I cannot do better than to quote The Honourable Mr. Justice Punnett from his blistering 70-page ruling, in which he called the CRA’s behaviour “reprehensible and malicious.”
In my opinion, CRA auditors, appeals officers and investigators routinely ignore the facts and the law in blind pursuit of the theory of the case that they have formed, often from limited or wrong facts or assumptions. Cash deposits into a bank account are invariably assessed as unreported income, as in the Samaroo case, no matter how plausible the explanation and evidence provided.
I have a case right now where my client is being assessed as not a shareholder of a corporation affiliated with his employer due to a discrepancy in the share register (which the CRA is assuming means my client is not a shareholder), even though my client declared dividend income and a capital gain on the eventual disposition of the shares.
There is no legal basis for the payor to have given funds to my client if he was not a shareholder. Yet the CRA is ignoring all of this to assess my client on a different basis. The latest representations went in last week. If unsuccessful, we will go to appeals and probably straight to Tax Court. There is no doubt in my mind that we will prevail in court but my client will have an unnecessary legal bill.

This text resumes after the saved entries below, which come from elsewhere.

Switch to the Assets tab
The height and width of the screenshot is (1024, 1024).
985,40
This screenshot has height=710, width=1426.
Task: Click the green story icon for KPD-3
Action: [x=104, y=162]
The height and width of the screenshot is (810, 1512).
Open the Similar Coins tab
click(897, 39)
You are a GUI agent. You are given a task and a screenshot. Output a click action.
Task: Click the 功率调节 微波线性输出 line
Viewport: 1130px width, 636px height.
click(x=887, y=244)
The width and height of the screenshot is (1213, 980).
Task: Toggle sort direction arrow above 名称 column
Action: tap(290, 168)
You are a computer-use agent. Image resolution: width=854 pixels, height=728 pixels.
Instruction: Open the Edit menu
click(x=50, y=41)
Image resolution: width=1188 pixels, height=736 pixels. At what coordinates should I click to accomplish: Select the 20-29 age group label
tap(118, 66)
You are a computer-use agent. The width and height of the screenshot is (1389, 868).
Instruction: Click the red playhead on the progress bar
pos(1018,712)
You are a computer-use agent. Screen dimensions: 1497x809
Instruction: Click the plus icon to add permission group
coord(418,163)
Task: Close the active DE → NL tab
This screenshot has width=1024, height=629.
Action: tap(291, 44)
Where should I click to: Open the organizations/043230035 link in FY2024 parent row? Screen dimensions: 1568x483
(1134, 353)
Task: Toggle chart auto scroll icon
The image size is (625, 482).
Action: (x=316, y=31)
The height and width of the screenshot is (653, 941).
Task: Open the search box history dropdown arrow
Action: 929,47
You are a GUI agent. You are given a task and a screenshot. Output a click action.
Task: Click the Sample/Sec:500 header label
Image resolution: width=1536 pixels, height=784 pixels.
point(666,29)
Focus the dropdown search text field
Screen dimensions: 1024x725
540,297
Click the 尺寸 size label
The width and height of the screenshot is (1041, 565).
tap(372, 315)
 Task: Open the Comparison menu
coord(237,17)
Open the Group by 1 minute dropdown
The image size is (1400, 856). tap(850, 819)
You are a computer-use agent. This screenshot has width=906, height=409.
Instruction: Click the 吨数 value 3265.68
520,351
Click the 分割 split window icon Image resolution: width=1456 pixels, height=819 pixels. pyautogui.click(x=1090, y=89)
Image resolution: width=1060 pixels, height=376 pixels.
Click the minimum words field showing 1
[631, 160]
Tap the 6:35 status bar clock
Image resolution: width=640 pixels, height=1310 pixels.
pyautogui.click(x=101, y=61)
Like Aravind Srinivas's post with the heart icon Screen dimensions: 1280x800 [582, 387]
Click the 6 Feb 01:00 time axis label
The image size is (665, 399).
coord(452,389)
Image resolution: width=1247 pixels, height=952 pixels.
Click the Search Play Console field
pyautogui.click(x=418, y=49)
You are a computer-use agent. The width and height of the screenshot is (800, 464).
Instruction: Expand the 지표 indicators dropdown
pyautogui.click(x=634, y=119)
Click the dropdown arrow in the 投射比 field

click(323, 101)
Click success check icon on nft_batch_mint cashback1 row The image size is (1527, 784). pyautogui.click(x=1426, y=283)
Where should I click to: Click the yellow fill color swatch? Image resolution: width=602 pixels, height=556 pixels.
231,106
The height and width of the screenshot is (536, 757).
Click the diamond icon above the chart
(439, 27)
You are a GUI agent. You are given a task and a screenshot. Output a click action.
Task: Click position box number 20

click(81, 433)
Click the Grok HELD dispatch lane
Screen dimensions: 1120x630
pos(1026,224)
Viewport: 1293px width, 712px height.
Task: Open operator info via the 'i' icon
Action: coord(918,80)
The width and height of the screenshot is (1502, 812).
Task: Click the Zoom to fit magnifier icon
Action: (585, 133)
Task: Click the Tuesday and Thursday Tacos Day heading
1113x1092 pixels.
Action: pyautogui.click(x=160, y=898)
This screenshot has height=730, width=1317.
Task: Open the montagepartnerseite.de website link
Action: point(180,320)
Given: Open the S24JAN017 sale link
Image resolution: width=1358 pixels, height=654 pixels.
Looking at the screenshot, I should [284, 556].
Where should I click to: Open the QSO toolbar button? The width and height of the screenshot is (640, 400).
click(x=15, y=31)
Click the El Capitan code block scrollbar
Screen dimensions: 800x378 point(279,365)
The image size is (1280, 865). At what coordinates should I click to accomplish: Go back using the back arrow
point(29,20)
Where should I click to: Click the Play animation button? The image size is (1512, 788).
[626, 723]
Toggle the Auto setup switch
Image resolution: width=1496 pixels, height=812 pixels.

A farce of Monty Python proportions
Remember the old Monty Python sketch in which an outraged man complained that he’d bought a dead parrot? And the shopkeeper kept insisting the bird was just “resting”? Well …
The new voluntary disclosures program (VDP) rules went into effect on March 1, 2018. One aspect of the former rules, the very successful no-names voluntary disclosure, was abolished. It allowed the disclosure of facts, from the date of filing, without providing the taxpayer’s name, and requested the CRA to opine if the circumstances met the criteria for protection under the program.
It was replaced with a consultative program. No protection was granted but it purported to allow taxpayers or their representatives to call in and discuss facts and find out how the new rules would apply. Remember that, under the new rules, there are two tracks with different levels of relief.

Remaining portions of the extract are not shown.